Across the entries below, how many lines include "computer"? Give the number and nothing else.

The records –
:::

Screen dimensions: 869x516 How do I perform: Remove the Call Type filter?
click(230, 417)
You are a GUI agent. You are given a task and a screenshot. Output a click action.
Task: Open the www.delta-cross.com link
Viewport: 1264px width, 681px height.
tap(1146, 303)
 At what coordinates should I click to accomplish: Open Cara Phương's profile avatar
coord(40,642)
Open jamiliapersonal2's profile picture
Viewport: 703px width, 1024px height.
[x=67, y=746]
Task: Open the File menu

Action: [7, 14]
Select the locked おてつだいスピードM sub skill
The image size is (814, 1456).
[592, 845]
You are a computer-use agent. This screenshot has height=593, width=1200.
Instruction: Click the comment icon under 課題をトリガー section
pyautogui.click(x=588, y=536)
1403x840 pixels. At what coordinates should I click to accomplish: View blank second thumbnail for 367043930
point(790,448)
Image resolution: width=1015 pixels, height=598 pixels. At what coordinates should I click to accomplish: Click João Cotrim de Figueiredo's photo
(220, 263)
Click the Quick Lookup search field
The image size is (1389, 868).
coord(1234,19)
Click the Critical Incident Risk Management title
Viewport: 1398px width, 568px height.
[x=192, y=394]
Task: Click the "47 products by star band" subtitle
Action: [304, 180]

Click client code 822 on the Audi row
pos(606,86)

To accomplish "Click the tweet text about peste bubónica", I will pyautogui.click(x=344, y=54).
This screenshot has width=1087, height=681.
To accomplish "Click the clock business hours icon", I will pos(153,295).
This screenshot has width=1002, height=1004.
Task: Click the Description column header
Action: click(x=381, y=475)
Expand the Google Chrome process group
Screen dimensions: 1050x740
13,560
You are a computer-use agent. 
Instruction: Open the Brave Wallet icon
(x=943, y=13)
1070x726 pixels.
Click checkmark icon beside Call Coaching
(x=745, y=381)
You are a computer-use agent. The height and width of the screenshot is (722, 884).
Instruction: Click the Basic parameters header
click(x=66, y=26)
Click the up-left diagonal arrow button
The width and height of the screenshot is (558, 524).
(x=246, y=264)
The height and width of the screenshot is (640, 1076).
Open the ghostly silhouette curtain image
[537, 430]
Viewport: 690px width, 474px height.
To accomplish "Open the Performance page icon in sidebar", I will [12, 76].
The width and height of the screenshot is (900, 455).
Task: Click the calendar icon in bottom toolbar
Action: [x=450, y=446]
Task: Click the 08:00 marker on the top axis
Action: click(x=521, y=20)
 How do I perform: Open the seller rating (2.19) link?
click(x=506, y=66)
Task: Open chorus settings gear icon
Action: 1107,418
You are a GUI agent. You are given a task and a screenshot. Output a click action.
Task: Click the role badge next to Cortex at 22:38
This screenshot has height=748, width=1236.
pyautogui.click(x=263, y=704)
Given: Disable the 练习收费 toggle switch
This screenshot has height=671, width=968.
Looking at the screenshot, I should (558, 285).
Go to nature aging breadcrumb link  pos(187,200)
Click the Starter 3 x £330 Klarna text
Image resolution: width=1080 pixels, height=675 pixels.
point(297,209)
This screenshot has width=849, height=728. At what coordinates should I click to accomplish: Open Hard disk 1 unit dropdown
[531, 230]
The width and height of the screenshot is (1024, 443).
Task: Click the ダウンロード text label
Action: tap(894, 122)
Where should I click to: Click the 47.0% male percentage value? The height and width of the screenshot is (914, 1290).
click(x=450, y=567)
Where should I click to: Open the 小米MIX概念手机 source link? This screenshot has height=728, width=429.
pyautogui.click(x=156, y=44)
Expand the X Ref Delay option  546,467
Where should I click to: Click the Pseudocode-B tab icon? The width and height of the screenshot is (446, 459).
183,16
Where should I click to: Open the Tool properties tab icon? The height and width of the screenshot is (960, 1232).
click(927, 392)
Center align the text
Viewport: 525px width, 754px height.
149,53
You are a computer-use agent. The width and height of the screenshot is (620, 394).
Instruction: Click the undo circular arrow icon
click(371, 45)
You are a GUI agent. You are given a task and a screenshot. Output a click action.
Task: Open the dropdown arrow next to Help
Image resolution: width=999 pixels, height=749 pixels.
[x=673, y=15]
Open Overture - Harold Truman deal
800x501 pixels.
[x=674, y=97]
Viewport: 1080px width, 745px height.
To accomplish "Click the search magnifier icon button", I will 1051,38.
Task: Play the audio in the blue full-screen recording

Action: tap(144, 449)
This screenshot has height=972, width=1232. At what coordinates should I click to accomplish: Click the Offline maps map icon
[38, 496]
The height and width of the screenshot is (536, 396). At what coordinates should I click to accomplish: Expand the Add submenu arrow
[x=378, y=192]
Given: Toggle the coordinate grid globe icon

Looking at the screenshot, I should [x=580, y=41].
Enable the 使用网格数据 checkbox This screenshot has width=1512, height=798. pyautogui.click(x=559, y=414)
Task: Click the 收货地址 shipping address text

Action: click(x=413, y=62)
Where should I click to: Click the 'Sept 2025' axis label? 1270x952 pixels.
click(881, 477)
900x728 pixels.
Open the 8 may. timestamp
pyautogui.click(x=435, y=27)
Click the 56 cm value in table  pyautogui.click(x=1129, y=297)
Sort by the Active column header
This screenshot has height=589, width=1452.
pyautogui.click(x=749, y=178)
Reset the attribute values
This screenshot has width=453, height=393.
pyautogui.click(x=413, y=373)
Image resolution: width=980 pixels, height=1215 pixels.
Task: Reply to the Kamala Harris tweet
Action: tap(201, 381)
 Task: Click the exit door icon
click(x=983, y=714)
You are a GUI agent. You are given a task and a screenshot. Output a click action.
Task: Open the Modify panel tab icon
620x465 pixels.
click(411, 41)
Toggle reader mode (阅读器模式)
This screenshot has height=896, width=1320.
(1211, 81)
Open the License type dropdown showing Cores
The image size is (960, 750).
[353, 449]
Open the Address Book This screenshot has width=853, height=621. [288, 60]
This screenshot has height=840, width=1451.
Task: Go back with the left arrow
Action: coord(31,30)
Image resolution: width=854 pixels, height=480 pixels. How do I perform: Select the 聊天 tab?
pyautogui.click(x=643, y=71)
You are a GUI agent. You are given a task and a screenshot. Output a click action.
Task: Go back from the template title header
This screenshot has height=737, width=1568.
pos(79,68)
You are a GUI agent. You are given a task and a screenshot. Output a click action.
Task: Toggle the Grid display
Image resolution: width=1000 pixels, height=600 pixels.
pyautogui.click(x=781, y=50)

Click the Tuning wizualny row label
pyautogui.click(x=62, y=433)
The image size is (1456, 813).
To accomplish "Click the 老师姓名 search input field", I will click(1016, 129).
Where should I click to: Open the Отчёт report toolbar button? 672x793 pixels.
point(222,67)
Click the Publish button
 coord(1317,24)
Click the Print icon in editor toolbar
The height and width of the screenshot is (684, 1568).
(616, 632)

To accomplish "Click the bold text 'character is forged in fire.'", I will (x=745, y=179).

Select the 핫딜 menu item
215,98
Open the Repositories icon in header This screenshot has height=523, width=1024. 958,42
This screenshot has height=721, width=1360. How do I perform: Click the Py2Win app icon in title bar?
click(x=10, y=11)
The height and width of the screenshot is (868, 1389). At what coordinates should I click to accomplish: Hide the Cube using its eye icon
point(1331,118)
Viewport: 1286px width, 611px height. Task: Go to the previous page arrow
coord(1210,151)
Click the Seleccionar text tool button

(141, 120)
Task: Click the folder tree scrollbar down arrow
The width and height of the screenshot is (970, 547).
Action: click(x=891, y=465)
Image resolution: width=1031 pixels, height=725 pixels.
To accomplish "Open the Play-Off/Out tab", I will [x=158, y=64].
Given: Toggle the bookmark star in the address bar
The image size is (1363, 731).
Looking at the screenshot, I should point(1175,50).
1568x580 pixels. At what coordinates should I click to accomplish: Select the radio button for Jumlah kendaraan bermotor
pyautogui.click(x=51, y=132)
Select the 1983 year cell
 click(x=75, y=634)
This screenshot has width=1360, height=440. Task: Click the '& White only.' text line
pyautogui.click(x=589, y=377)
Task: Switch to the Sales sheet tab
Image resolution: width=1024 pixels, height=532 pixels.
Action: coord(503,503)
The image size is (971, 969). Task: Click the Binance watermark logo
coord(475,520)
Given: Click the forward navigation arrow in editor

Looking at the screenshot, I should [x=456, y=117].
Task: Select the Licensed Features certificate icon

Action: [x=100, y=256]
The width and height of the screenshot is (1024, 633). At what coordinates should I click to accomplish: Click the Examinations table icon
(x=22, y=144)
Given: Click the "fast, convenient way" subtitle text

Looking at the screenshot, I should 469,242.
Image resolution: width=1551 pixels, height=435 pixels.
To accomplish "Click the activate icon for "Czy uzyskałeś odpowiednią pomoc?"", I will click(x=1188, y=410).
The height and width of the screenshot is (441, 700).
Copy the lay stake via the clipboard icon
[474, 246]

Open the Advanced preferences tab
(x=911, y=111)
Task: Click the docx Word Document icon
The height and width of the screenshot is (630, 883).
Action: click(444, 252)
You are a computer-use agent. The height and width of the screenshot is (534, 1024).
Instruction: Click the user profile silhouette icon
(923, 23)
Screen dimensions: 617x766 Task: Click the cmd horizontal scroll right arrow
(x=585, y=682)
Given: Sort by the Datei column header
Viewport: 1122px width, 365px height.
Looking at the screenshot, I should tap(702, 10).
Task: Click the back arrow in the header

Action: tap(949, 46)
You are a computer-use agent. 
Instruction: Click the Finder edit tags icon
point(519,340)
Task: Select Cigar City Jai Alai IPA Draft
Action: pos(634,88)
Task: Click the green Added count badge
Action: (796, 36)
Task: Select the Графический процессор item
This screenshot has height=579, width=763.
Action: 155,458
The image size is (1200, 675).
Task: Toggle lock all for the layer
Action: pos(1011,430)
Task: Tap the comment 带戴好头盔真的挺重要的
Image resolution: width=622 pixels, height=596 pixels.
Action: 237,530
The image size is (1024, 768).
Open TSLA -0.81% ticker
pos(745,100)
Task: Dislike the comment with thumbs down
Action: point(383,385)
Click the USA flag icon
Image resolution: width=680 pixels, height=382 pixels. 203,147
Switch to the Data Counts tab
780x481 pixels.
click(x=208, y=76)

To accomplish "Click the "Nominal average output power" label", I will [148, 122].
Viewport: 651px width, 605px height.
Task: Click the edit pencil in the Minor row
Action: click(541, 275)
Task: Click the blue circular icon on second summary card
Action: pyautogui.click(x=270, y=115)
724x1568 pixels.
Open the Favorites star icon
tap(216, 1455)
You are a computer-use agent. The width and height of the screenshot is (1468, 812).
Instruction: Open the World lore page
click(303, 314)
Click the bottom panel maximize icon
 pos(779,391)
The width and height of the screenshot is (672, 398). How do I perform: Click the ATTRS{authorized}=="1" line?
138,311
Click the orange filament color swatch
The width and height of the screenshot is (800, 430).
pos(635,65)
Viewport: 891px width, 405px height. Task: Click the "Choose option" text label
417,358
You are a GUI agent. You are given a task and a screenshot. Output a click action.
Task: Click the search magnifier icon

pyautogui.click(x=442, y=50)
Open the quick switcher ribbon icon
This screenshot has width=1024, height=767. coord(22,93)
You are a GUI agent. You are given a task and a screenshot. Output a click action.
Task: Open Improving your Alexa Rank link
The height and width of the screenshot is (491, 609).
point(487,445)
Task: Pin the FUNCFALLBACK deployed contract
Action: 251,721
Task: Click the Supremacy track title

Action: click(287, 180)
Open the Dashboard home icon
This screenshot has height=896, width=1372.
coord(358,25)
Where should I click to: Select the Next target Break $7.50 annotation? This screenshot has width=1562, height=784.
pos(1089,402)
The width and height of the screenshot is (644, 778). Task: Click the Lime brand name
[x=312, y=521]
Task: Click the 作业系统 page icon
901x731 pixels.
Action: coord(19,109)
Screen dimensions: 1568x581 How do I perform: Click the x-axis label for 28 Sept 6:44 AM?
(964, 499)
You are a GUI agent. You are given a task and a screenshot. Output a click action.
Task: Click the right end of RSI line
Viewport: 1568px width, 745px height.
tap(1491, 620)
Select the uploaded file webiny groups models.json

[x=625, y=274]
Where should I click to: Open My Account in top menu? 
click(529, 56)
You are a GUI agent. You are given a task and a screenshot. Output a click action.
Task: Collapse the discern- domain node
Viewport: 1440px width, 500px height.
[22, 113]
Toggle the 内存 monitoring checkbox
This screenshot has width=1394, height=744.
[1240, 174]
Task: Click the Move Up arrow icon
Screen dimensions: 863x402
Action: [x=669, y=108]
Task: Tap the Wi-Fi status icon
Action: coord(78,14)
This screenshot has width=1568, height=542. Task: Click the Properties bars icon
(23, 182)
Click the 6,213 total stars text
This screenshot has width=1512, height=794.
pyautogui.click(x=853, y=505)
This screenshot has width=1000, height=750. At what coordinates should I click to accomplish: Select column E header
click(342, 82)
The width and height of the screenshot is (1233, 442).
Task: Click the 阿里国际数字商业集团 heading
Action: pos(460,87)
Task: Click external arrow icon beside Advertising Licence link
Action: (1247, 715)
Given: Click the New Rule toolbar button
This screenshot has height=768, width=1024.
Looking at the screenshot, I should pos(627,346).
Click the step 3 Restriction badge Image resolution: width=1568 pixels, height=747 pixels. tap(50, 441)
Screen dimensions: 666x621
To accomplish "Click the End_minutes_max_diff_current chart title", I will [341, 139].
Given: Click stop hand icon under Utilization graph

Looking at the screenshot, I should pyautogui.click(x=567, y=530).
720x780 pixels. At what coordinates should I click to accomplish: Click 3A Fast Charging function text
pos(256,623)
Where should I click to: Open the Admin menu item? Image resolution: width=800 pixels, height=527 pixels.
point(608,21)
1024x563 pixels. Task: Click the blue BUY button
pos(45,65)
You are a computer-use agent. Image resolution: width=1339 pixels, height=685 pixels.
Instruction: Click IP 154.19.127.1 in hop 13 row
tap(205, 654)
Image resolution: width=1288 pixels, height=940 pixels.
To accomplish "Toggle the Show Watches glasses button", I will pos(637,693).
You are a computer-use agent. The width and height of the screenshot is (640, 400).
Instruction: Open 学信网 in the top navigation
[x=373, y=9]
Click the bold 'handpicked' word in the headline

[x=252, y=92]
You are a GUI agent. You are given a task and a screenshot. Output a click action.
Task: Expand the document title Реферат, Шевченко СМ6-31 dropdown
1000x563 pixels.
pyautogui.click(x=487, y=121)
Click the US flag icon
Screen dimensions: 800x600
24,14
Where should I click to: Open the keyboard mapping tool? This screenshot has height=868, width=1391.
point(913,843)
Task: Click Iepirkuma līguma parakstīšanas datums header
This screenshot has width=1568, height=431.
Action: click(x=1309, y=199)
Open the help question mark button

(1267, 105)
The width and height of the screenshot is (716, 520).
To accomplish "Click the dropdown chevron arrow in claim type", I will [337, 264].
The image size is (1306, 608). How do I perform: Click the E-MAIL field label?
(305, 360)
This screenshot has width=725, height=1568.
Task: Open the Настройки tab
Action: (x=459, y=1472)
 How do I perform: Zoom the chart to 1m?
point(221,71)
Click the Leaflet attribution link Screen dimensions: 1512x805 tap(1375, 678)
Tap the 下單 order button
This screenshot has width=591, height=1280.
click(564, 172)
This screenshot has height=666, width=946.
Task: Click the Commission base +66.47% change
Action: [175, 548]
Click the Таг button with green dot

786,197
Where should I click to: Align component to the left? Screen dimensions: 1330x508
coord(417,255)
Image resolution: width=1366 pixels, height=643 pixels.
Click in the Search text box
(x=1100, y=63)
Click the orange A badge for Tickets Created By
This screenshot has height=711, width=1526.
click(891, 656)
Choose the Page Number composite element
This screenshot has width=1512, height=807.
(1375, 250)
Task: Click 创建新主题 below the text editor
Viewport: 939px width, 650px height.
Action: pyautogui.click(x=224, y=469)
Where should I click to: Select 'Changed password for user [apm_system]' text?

:::

Result –
9